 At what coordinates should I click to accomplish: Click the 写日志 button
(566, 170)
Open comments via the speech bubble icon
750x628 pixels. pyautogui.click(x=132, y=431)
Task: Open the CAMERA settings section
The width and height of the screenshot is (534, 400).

--

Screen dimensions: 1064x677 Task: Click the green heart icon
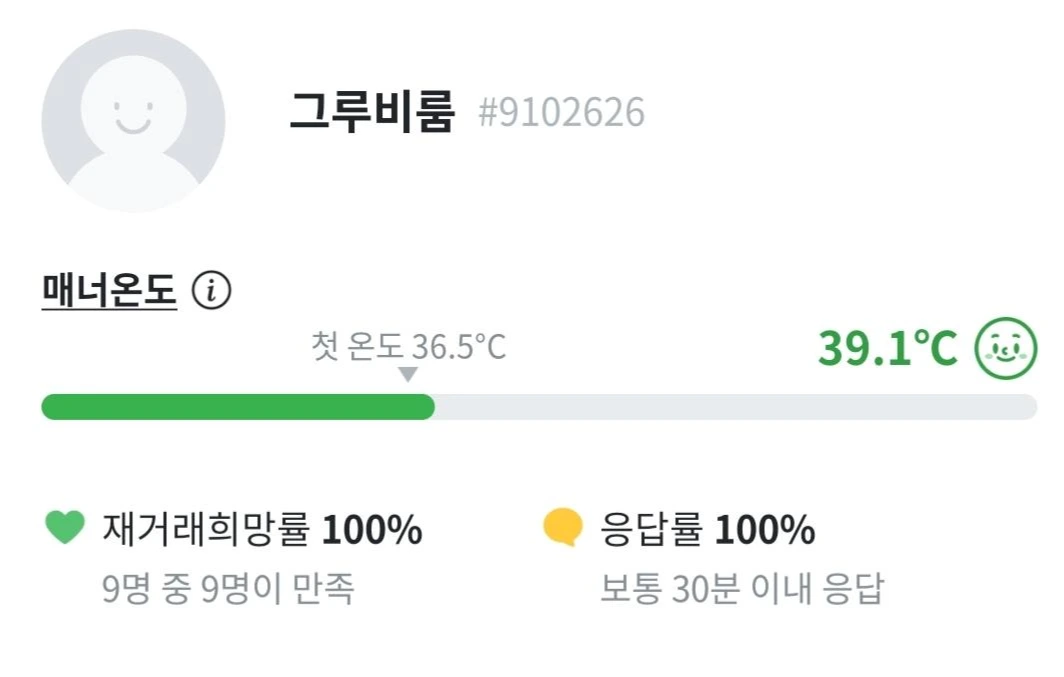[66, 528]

BRIEF: Going down the listing above, begin printing at the line with "At what coordinates" and finish with the line with "The width and", exactly as they appear.

ANSWER AREA:
 At what coordinates should I click to accomplish: Click the 写日志 button
(566, 170)
Open comments via the speech bubble icon
750x628 pixels. pyautogui.click(x=132, y=431)
Task: Open the CAMERA settings section
The width and height of the screenshot is (534, 400).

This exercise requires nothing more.